The greater your influence, the greater your responsibility
Just as I wrote this a few days ago I found the hashtag #businessforukraine – why not check it out if you need inspiration about what you could do?
Who carries the responsibility to do something about the situation in Ukraine? In my opinion, we all do. And the greater your power, as an individual consumer and investor or as a company, the greater your responsibility. Not that different from climate change. It’s not up to governments and multilateral organizations to fix it. Yes, they are means, and potentially very powerful means, but they will not do much the minute they realize we don’t care. So, we need to care and we need to act.
A CEO that I’ve worked with for some time one day stopped, almost in the middle of a sentence, looked at me and said: “You know, it’s at the moment that our sustainability work starts hurting a little that it gets really exciting”. With that he meant that sometimes the right way is not always the cheapest way.
I think the same is true for how we adapt to the new security order in Europe, after Russia attempting to invade Ukraine. Some partnerships may have to be paused or let go off, while new once needs to be initiated. That doesn’t mean that all Russian investments necessarily need to be de-invested, but I think you need to have a clear idea of who benefits from your partnerships or investments.
On February 28th the IPCC released a report on adaptation
The IPCC did the same some 6-7 years ago but while a lot of pages were then occupied with what may happen, this report spends a lot of time on what has already happened. While IPCC notices that limiting global warming to 1.5 degrees will limit the impacts, but many effects are already a fact, and an estimated 3.6 billion people live in settings that are highly vulnerable to climate change. And hence we need to adapt. There isn’t really any viable choice. And generally speaking, developing economies and poor people are more vulnerable to a changed climate than the rich, and since they have often had a limited role in causing the change, it may be argued that there is a legitimate argument in advocating for climate justice in adaptation. Both out of moral reasons and to prevent uncontrolled migration movements, conflicts over scarce resources, impacts on food production, global trade and so forth. Climate change will impact businesses in many ways, some of which we probably haven’t even anticipated yet. Effective adaptation measures are hence critical – both in the short- and long term. Read the report here (summary for policy makers)

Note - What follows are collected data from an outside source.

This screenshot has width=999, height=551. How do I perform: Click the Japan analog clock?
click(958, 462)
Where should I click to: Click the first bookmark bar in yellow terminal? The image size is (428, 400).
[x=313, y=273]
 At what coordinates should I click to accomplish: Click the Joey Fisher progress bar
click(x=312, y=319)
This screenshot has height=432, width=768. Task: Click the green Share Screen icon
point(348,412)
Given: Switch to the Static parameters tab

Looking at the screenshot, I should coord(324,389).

Climate resilient development is enabled when governments, civil society and the private sector make inclusive development choices that prioritise risk reduction, equity and justice, and when decision-making processes, finance and actions are integrated across governance levels, sectors and timeframes (very high confidence). – “Climate Change 2022 (IPCC), p 32
Comment: As a management consultant I want operations to run smoothly and business to be effective. But I’m also beginning to believe that at times companies need to look at their margins, allowing for and preparing for the unexpected. Competing solely with price may not be such a good idea in the long run. I believe that CEOs of some of our well-functioning and highly efficient European companies may have something to learn from their counterparts in developing economies where interest rates, regulations and pricing often is far more difficult to predict. If you have presence in or if you have suppliers on developing markets, you may find it interesting to talk to some of them – how do they adapt? And what could you do to ease that adaptation?

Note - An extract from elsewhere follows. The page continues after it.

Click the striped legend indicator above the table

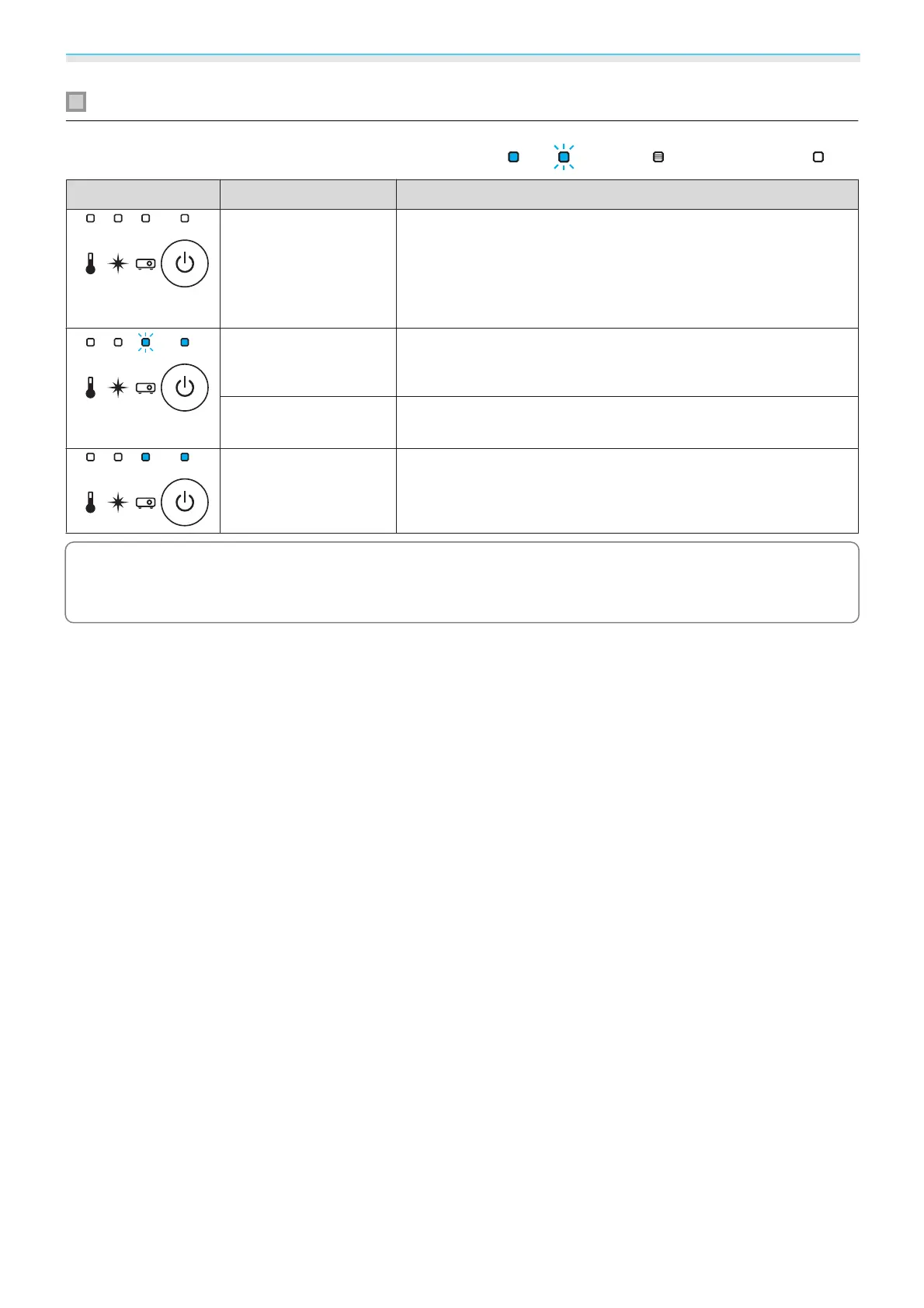(x=658, y=157)
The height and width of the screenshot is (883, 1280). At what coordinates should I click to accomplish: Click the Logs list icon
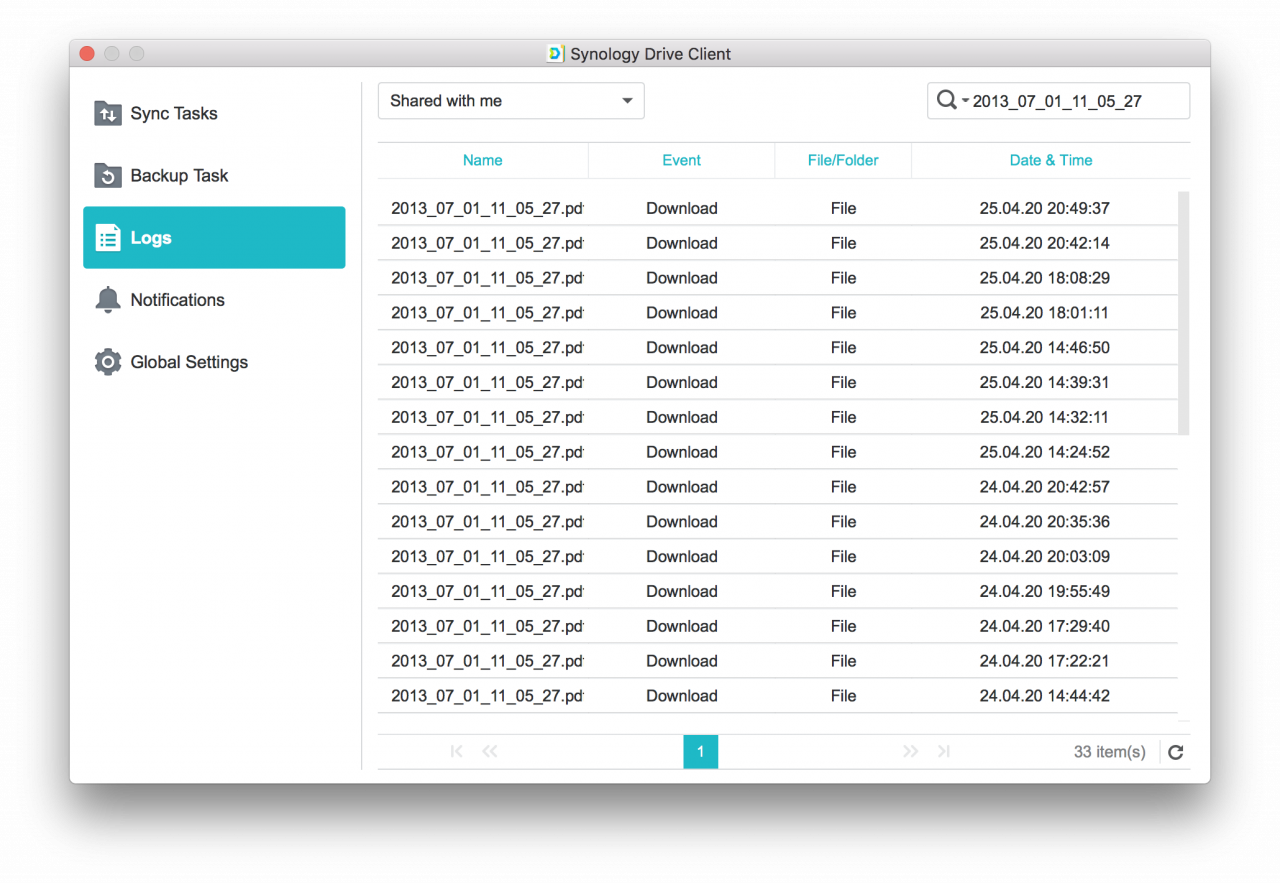pos(108,238)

The Social Taxonomy: how investments can promote social sustainability
The social taxonomy; i.e. the European Commission’s attempt to expand the environmental taxonomy so that more private capital is directed towards environmental and social sustainable activities and goals. This taxonomy is getting increased attention as the working group on sustainable finance has now presented their recommendations (see the report here). While there are many similarities in relation to the environmental taxonomy, there are also a couple of differences; “A social taxonomy has to distinguish between such inherent benefits and additional social benefits that directly contribute to the realization of human rights such as improving access to quality healthcare or ensuring decent jobs.” In addition, while the environmental taxonomy is largely based on science, a social taxonomy takes its starting point in agreements and conventions.
The report gives focus to three areas, or stakeholder groups (which are the same as in the proposed Corporate Sustainability Reporting Directive, CSRD):
1) Decent work
2) Adequate standard of living and well-being for end-users
3) Inclusive and sustainable communities and societies.
There are companies and industry associations that have flagged their skepticism toward a social taxonomy. They are not necessarily against the idea of companies playing an important role when it comes to social sustainability, but they claim its benefits are not on pair with the cost in terms of increased reporting requirements and general bureaucracy. It’s difficult to know if they are right or not. Personally, I often find that we have too many poorly designed public and company specific regulations and that these contribute to decreased efficiency and decreased pleasure of work.
However, a system solely based on good-will and trust wouldn’t last long, which is why common agreed standards – and rule of law for that matter – also helps us build a better society where fair companies have a potential to grow, while those with other objectives will find it increasingly difficult to operate. What the actual consequences of the social taxonomy will turn out to be remains to be seen but I do know of several companies who awaits the taxonomy with great anticipation. It’s going to be very exciting to follow the further process around this taxonomy and I’m fairly sure we will have reason to revisit the social taxonomy in coming newsletters!